> Provided data:

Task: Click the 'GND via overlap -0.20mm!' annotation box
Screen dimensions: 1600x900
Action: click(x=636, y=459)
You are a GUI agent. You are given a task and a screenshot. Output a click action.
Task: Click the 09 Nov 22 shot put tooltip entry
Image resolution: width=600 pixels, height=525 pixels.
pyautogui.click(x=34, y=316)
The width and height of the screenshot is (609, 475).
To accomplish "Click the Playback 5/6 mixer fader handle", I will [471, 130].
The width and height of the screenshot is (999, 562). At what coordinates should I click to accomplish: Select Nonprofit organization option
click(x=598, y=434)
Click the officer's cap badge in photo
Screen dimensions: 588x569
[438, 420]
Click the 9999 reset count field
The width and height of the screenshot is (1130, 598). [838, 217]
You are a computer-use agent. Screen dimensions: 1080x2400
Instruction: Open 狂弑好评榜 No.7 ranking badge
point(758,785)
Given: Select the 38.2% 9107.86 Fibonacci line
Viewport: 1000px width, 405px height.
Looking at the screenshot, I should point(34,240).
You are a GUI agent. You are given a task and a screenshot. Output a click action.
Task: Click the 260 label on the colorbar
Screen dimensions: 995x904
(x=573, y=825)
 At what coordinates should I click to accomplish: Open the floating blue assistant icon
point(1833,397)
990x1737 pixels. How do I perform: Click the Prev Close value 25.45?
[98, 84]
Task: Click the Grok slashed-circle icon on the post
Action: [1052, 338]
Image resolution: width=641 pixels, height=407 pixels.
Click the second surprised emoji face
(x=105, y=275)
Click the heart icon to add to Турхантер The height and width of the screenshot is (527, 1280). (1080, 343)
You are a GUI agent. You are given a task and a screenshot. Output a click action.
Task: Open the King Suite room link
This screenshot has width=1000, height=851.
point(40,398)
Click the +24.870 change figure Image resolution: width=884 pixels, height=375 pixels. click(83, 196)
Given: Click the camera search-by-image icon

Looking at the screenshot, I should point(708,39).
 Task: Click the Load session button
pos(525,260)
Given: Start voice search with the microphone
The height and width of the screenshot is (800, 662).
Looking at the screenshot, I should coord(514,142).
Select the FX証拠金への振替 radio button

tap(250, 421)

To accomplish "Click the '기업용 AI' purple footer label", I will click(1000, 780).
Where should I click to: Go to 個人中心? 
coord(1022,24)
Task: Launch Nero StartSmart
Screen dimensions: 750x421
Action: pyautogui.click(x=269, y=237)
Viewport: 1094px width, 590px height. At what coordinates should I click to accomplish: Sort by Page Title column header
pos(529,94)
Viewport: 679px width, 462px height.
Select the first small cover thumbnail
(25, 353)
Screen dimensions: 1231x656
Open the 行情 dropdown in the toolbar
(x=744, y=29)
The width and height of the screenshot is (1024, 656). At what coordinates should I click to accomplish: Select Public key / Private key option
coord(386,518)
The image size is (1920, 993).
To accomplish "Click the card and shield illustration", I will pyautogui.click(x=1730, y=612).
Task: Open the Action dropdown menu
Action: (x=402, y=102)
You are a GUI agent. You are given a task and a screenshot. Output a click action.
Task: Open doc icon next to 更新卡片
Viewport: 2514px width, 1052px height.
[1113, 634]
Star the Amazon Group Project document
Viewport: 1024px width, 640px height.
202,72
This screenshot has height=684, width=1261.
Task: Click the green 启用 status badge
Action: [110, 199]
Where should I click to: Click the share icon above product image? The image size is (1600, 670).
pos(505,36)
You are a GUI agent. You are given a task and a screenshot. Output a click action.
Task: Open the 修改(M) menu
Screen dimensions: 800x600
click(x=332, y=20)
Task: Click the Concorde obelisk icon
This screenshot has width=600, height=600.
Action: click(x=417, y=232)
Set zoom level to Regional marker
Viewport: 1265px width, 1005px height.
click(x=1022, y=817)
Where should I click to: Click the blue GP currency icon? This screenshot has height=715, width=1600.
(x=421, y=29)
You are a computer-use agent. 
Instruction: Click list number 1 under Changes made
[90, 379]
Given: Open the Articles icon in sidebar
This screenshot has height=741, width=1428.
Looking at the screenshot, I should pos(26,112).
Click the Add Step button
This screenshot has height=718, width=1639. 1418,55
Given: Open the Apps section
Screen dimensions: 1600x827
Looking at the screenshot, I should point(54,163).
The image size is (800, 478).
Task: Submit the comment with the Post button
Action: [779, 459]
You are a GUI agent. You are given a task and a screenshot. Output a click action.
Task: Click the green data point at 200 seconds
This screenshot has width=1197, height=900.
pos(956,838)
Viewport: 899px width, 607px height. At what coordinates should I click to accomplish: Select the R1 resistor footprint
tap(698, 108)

> What you have to do: For the string "label", go through the entries above and copy each line where it occurs.

> Task solution:
Task: Click the 260 label on the colorbar
To accomplish "Click the '기업용 AI' purple footer label", I will click(1000, 780).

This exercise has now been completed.